> Task:
From the article below on Trudeau condemning attacks on churches, output word for word the passage starting with "Trudeau said he understands the anger in" and going on through "of residential schools.".

[Text Boundary: Start]

'Unacceptable and wrong': Trudeau condemns attacks on churches
Federal government has renewed funding to provide security for religious sites
Prime Minister Justin Trudeau today condemned the wave of vandalism and arson attacks targeting Catholic churches across Canada, saying it's not the solution to the trauma caused by residential schools.
Speaking to reporters after touring an Ottawa vaccination clinic, Trudeau said there has been "a rise of intolerance and racism and hatred that we're seeing across the country."
"It is unacceptable and wrong that acts of vandalism and arson are being seen across the country, including against Catholic churches," he told reporters.
Trudeau said he understands the anger felt by many across the country since several First Nations reported finding unmarked graves at former residential school sites — but setting fire to churches is wrong.
"I can't help but think that burning down churches is actually depriving people who are in need of grieving and healing and mourning (of) places where they can actually grieve and reflect and look for support," Trudeau said.
"We shouldn't be lashing out at buildings that can provide solace to some of our fellow citizens. But we should be, every day, committing ourselves, each and every one of us, to the hard work that we need to do to actually rebuild a path forward that reflects the terrible intergenerational trauma and present day realities of suffering that we are all collectively responsible for."
Trudeau's comments come after churches in different parts of the country have been burned or spray painted with messages related to the recent discovery of hundreds of unmarked graves at former residential schools.
'The anger ... is real'
The federal government recently renewed funding for the Security Infrastructure Program, which works with religious institutions to upgrade security. In the 2020 Fall Economic Statement, the government announced plans to spend $13 million on the program over the next five years.
Trudeau said he understands the anger in Canada's Indigenous communities.
"The anger ... is real," he said. "People have gone decades and even generations living with intergenerational trauma, with outcomes and institutional racism that has created extreme difficulties for Indigenous peoples across this country that are also the legacy of residential schools.
"I certainly wish we could have finished with reconciliation in five or six years," he said. "We have done an awful lot as a government to set down that path of reconciliation but there is an incredible amount still to do.
"What took generations and centuries to break in terms of the relationship between Indigenous and non-Indigenous Canadians, it will take more than just a few years to fix it all."
Trudeau held his news conference today as several towns in British Columbia are being threatened by wildfires.
The prime minister said the federal government is working with British Columbia and First Nations to provide help to those communities.
"We're going to be there to support people getting through this incredibly difficult time of loss, of devastation," he said. "We're going to be there to help rebuild."
Trudeau warned that Canada is experiencing more extreme weather events, like floods and forest fires, and those threats will persist unless the country addresses climate change.
Asked about the risk that new rules going into effect next week — which will relieve fully vaccinated travellers returning to Canada of the requirement to quarantine — could result in a rise in COVID-19 cases, Trudeau said he's confident border officials can handle the situation.
He refused to give any hints of when he is prepared to open Canada's border to Americans, however.

[Text Boundary: End]
[Record set Boundary: Start]

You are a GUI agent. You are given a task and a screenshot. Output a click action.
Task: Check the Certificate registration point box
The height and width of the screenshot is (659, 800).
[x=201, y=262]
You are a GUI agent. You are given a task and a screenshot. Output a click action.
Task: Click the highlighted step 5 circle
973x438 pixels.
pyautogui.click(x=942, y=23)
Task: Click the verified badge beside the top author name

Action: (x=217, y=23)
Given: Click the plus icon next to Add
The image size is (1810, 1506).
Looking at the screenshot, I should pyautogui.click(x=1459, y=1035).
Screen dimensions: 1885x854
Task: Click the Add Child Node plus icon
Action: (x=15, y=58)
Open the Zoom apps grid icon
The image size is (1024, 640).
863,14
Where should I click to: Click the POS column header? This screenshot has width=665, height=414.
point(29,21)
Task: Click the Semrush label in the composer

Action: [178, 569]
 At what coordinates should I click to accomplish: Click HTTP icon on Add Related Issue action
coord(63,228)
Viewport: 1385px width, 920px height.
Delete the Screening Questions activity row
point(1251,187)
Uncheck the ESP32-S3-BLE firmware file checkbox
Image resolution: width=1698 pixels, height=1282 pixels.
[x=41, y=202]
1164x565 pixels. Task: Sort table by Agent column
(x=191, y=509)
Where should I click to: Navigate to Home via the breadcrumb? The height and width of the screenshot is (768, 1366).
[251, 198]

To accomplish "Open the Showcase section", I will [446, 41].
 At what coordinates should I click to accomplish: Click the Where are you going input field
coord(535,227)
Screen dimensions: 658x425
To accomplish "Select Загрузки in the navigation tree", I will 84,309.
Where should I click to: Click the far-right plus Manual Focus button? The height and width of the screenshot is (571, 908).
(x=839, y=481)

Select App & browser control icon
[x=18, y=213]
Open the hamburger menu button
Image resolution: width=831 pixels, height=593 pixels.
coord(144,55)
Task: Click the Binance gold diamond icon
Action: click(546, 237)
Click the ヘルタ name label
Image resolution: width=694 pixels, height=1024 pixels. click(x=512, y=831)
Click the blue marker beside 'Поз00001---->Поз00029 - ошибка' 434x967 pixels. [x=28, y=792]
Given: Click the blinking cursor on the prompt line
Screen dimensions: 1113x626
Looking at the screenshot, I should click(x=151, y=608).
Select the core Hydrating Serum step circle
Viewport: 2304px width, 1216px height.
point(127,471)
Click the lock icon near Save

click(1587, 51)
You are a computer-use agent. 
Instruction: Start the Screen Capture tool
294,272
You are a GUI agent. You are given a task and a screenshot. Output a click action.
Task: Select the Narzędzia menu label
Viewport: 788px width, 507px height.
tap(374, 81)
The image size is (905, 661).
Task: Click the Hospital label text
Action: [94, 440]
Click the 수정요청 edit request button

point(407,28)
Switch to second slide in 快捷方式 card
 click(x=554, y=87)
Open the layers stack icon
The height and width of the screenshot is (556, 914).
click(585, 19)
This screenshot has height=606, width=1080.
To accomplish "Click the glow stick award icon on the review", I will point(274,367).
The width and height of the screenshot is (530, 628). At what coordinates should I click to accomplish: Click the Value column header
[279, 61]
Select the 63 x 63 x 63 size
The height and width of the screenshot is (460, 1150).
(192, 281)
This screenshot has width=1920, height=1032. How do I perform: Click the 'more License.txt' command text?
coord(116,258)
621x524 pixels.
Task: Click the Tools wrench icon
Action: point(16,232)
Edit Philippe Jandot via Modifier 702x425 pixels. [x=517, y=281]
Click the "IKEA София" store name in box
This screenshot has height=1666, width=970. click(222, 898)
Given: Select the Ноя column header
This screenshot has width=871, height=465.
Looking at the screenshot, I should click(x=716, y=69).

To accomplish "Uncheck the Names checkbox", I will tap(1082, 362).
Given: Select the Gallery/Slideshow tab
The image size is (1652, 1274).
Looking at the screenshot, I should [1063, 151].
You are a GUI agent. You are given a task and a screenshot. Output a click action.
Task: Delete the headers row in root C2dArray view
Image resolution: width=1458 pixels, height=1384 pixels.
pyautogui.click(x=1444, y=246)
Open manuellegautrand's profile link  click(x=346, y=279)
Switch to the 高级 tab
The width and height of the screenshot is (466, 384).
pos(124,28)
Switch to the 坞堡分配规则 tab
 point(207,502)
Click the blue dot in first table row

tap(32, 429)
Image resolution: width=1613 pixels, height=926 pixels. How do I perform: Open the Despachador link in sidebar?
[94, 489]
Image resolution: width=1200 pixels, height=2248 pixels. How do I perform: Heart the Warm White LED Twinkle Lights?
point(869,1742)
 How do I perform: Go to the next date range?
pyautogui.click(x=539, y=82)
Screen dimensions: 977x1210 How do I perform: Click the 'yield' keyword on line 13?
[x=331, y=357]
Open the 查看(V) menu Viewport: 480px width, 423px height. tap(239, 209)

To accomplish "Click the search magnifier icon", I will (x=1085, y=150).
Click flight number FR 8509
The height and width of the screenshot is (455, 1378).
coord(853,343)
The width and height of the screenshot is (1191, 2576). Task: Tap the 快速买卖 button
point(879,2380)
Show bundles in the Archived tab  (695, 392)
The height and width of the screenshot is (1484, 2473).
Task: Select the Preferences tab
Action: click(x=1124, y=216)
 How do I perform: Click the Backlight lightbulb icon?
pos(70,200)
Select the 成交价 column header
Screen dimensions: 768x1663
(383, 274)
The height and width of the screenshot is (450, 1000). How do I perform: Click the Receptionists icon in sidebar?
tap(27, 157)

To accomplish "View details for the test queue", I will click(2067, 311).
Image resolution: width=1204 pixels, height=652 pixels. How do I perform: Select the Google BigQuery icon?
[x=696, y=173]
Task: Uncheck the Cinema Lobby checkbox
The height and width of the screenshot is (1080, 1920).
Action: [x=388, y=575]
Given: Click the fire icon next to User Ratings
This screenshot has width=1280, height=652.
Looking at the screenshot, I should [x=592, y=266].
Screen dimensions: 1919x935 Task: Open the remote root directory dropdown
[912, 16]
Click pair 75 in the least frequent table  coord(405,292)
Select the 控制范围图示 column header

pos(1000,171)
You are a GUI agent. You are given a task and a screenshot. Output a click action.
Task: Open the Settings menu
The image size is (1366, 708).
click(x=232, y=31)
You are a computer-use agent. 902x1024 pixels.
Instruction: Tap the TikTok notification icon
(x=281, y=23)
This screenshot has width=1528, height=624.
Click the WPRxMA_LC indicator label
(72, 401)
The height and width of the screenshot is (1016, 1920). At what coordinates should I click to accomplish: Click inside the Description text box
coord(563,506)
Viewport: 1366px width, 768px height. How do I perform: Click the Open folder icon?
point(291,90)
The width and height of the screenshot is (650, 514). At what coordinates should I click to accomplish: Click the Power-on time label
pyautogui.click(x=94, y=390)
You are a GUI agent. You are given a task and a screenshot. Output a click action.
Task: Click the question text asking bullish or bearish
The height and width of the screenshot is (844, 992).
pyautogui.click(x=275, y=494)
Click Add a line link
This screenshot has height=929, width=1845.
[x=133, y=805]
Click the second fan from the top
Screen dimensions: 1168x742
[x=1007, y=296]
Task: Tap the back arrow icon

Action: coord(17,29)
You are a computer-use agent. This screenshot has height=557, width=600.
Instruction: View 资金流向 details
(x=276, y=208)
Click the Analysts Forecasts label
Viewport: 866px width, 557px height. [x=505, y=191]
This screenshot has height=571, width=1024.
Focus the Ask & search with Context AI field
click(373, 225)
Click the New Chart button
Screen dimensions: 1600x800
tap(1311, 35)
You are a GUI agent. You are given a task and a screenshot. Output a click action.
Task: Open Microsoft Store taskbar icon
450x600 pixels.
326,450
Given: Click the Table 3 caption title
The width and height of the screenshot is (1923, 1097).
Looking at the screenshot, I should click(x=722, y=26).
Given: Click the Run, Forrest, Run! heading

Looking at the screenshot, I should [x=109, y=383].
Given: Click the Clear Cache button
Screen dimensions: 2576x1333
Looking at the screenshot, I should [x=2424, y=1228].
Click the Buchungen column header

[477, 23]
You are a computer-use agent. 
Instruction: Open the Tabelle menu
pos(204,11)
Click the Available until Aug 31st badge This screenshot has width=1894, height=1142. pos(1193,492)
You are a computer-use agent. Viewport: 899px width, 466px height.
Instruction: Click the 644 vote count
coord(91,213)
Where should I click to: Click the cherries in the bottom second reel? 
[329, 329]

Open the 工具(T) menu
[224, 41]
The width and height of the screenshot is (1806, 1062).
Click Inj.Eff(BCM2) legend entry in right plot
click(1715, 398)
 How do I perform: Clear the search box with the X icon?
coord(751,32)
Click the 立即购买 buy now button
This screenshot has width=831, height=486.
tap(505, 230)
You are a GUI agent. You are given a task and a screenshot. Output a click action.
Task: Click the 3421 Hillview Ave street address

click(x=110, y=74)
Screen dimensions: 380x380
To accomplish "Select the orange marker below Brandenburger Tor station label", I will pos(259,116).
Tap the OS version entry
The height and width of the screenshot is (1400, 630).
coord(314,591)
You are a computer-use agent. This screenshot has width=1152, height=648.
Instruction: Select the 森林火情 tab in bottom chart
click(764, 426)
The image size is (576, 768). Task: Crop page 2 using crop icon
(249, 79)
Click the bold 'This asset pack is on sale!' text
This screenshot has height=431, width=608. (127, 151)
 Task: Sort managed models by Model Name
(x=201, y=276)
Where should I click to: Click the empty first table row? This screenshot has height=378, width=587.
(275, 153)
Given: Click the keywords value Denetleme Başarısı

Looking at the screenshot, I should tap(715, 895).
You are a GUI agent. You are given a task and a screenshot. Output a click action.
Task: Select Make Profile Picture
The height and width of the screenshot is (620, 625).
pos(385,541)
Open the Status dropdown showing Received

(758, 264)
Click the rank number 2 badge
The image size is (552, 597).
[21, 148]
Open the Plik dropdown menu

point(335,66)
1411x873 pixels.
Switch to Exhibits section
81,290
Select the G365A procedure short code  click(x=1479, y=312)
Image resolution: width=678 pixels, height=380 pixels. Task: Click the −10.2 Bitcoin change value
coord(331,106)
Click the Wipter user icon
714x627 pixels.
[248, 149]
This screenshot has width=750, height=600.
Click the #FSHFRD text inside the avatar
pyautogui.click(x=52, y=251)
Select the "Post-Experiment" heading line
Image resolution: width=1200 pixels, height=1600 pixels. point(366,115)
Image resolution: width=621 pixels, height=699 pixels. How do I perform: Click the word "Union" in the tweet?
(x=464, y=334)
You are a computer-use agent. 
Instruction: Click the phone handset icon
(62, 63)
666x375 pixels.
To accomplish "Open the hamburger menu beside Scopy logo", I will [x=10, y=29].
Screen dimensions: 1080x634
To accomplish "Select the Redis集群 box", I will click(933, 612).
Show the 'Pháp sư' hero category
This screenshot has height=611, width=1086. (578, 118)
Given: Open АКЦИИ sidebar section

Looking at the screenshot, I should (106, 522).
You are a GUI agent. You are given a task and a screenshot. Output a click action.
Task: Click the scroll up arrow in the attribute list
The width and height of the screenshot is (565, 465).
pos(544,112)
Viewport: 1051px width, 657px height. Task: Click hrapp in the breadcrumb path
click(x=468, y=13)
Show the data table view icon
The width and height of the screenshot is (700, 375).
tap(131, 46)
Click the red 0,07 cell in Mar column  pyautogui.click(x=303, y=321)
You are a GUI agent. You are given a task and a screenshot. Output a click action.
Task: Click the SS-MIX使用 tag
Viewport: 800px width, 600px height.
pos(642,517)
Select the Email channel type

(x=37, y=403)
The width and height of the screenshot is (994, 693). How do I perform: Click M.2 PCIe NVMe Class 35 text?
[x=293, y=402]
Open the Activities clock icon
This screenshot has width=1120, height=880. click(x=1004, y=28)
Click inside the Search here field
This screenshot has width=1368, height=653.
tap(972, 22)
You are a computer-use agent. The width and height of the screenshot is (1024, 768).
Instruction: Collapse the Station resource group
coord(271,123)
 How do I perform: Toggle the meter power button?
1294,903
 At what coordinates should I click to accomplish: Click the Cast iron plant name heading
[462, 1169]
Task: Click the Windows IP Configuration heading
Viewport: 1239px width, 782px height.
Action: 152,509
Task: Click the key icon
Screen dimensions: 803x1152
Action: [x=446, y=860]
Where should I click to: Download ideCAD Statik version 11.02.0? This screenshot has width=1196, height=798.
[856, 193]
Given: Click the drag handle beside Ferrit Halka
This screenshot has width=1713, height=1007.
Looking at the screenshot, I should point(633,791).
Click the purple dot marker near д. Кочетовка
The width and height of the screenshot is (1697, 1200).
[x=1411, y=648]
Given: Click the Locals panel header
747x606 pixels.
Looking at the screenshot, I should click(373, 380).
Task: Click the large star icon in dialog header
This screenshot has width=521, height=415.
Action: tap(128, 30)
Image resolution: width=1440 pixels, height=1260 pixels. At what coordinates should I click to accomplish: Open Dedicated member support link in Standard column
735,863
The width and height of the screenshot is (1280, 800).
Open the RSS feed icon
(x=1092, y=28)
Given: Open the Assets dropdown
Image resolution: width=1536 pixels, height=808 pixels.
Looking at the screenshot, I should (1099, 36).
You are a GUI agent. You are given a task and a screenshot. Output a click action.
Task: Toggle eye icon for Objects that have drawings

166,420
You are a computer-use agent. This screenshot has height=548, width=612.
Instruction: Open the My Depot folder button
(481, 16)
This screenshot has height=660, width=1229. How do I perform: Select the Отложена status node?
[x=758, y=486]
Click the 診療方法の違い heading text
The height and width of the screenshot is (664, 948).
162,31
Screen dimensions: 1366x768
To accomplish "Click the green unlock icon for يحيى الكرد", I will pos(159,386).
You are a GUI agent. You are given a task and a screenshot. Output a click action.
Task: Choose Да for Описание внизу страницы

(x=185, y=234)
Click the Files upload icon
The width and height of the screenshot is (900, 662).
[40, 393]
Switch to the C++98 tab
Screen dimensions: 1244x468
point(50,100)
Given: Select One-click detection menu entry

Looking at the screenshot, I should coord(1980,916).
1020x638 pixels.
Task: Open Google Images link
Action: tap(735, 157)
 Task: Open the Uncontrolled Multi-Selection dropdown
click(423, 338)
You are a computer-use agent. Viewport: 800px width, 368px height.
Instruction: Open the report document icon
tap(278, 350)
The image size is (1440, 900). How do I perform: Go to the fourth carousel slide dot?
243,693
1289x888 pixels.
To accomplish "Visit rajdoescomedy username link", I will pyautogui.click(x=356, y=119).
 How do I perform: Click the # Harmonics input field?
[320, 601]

[Record set Boundary: End]

> Exercise response:
Trudeau said he understands the anger in Canada's Indigenous communities.
"The anger ... is real," he said. "People have gone decades and even generations living with intergenerational trauma, with outcomes and institutional racism that has created extreme difficulties for Indigenous peoples across this country that are also the legacy of residential schools.